Background
Increasing evidence suggests that microRNAs (miRNAs) play critical roles in cancer progression. Therefore, investigating the function of miRNAs that are aberrantly expressed in gastric cancer (GC) and characterizing the involved underlying mechanism are essential for the treatment of gastric cancer. MiR-138-5p was found to be down-regulated in multiple cancers, which acted as a tumor suppressor in cancer progression; however, whether and how miR-138-5p regulates the malignant behaviors of GC has not been fully understood.
Conclusion
Our results demonstrated the anti-cancer role of miR-138-5p in GC by targeting DEK, which suggested miR-138-5p as a potential therapeutic target for the treatment of patient with GC.
Methods
The level of miR-138-5p in GC tissues and cell lines was detected by RT-qPCR. The effects of miR-138-5p on the growth of GC cells were evaluated by the in vitro Cell Counting Kit-8 (CCK-8) assay, cell apoptosis, cell cycle analysis, wound-healing assay, and in vivo xenograft mice model. The targets of miR-138-5p were predicted using the miRDB online tool, confirmed by luciferase report assay and Western blot.
Results
MiR-138-5p was frequently decreased in GC tissues and cell lines.

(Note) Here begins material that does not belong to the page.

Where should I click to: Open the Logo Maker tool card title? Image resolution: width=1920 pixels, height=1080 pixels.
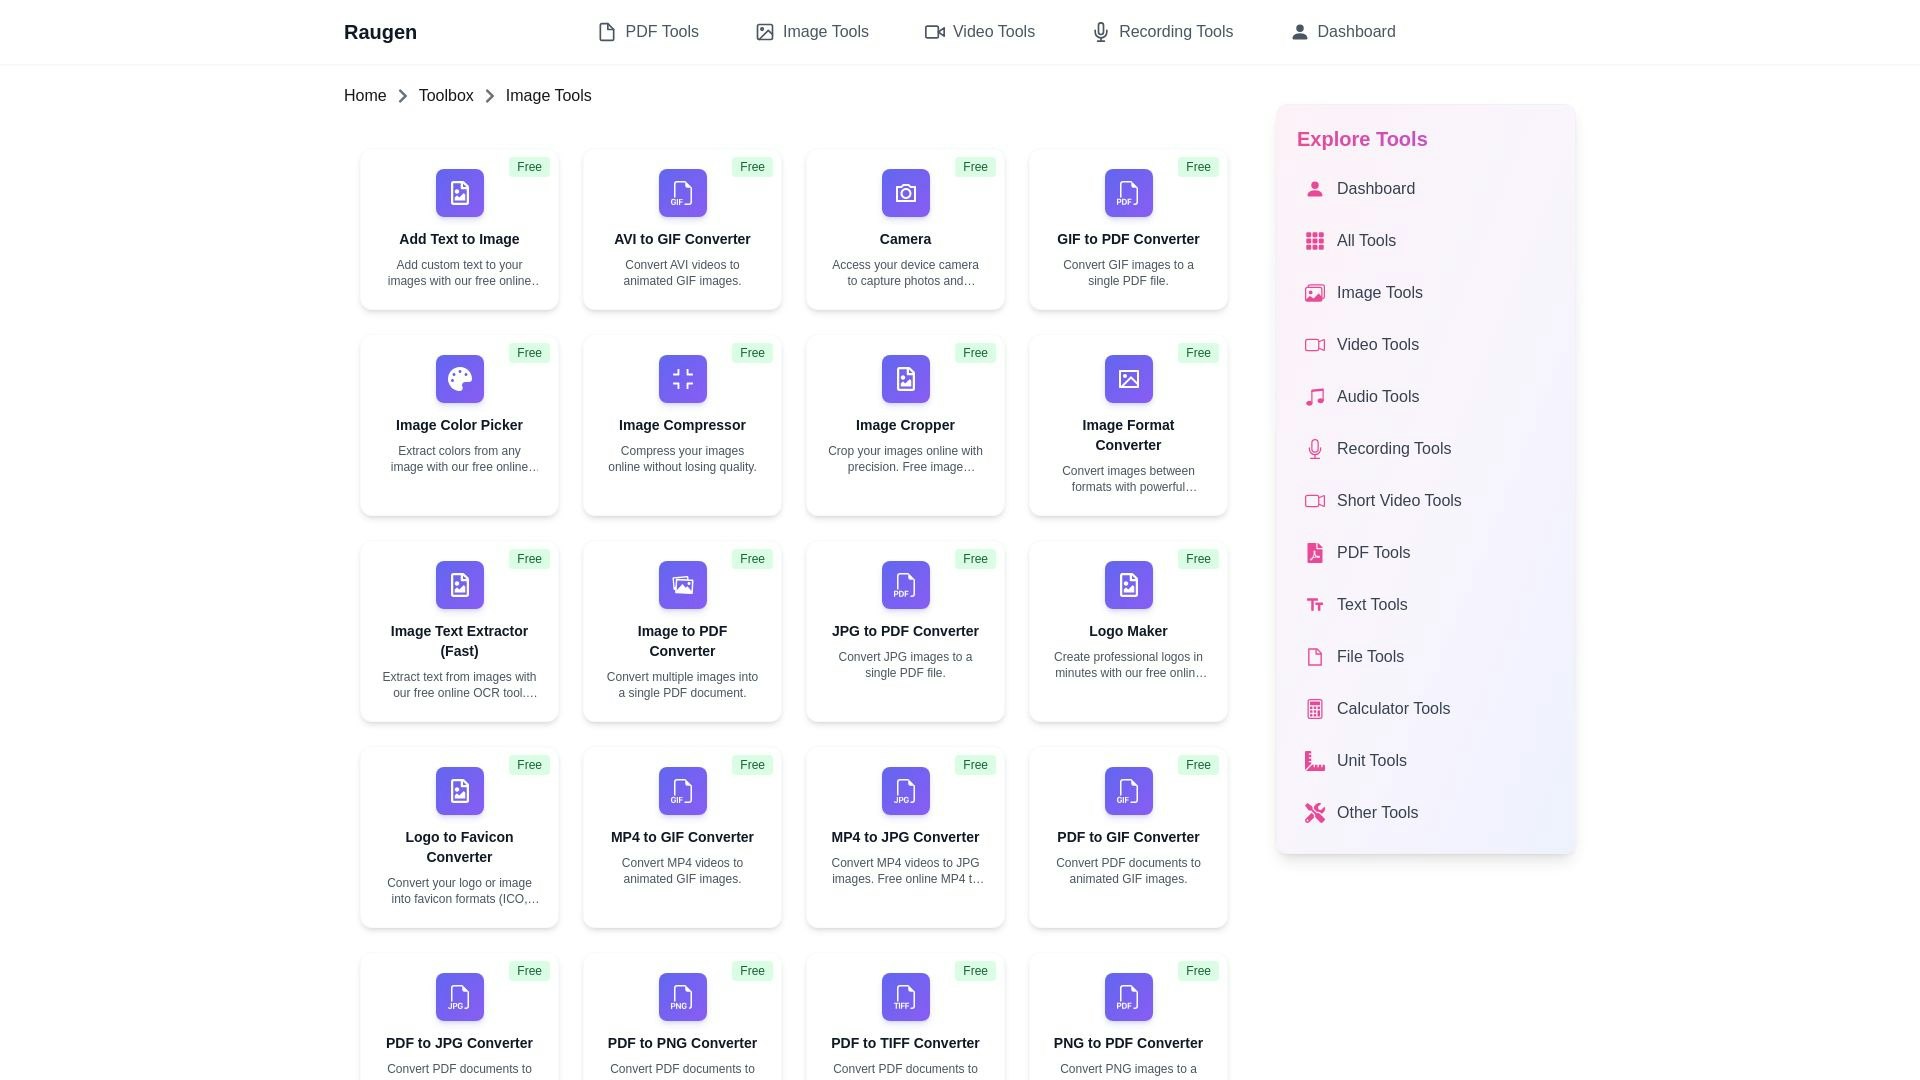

Decreased expression of miR-138-5p was significantly associated with the lymph node metastasis of GC patients. Overexpression of miR-138-5p suppressed GC cell proliferation, migration, increased cell apoptosis as well as inhibited the tumor growth in vivo. DEK oncogene was predicted as a potential target of miR-138-5p. MiR-138-5p bound the 3'-UTR of DEK and inhibited the level of DEK in GC cells. Restoration of DEK abrogated miR-138-5p overexpression-mediated suppression of GC cell proliferation and cell cycle arrest.